Download the report for the full picture: Australian Markets Weekly 25 February 2020
Analysis – A broad range of indicators point to unemployment edging higher
- The labour market is a key influence on monetary policy. There is a close relationship between the unemployment rate and the cash rate and Governor Lowe has emphasised the importance of achieving full employment, taken to be the RBA’s 4.5% estimate of the NAIRU.
- To gauge the risks around the outlook, we constructed a leading index of unemployment based on the predictive power of a very large number of official and surveyed indicators. Unfortunately, the index provides only a near-term lead on unemployment, acting more as cross-check on the unemployment rate, which has been volatile of late.
- The index suggests unemployment is likely to edge higher in the near term, breaking out of the recent 5.1-5.3% range, with the economic shock from the coronavirus placing additional upward pressure on the jobless rate depending on the duration and severity of the outbreak.
- This contrasts with the Reserve Bank’s forecast outlook of a gentle decline in the unemployment rate and is consistent with NAB’s view that an underperforming economy will see the bank ease monetary policy further.
The week ahead – AUGDP partials; NZ ANZ survey; COVID-19; Chinese PMIs
- Australia/NZ. Pre-GDP partials kick off with construction work done on Wednesday and the CAPEX survey on Thursday. Construction is expected to fall again in Q4, while firms’ investment plans for 2019-20 are likely to be mixed, with a mining pick-up largely offset by non-mining weakness. Credit figures on Friday assume more importance given the RBA’s renewed financial stability concerns, but should show continued slow growth. In NZ, Thursday’s ANZ business survey, taken during February, will be the first local economic report to give a decent insight into the implications of COVID-19 and the emerging drought.

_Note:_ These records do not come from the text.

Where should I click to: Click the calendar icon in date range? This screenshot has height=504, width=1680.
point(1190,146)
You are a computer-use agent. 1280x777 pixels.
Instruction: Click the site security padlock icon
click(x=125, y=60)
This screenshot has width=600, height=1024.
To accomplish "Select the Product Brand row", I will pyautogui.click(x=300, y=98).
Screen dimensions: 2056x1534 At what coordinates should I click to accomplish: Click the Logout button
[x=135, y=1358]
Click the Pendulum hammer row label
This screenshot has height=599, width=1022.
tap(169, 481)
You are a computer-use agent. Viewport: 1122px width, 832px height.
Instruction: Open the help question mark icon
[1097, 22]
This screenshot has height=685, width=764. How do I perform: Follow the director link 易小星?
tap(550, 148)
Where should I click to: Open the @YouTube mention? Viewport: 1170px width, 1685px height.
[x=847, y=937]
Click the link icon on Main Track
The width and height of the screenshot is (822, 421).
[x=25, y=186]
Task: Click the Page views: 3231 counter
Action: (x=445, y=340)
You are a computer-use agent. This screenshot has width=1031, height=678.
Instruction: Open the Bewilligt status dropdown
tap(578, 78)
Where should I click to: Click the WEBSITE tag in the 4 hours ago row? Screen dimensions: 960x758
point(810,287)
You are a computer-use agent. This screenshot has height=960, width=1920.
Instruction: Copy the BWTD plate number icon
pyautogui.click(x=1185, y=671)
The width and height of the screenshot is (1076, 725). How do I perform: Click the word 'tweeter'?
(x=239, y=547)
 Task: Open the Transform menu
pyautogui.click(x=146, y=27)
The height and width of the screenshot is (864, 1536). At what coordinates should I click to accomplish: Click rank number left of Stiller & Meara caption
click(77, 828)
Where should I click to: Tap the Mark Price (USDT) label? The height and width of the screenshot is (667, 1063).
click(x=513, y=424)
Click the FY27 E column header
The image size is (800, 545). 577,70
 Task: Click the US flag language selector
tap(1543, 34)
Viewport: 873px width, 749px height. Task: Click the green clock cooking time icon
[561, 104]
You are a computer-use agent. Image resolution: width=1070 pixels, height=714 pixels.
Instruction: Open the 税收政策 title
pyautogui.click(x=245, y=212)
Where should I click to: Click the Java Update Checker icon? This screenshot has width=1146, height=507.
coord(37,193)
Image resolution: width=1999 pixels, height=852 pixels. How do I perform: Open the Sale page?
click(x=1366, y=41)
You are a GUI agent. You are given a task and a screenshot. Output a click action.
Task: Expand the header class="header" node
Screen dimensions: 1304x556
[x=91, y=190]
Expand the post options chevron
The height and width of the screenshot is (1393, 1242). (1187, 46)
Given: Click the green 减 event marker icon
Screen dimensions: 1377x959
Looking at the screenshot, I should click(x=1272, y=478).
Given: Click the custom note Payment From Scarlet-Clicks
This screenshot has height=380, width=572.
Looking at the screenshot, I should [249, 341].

- International. COVID-19 is the focus with more cases outside of China, particularly in Japan and South Korea. In China, the focus is the speed at which production ramps up given the gradual lifting of internal virus-related travel bans. Progress has been slow, although there are reports that migrant workers have started to return to the eastern provinces. That said, pollution levels suggest industrial activity is tracking 20-30% below this time last year, pointing to a significant hit to Q1 GDP. The official Chinese PMIs out this week are expected to show sharp declines in February. As for US data, the focus is on consumer confidence (Tuesday) and durable/capital orders (Thursday); the latter should be affected by the woes at Boeing.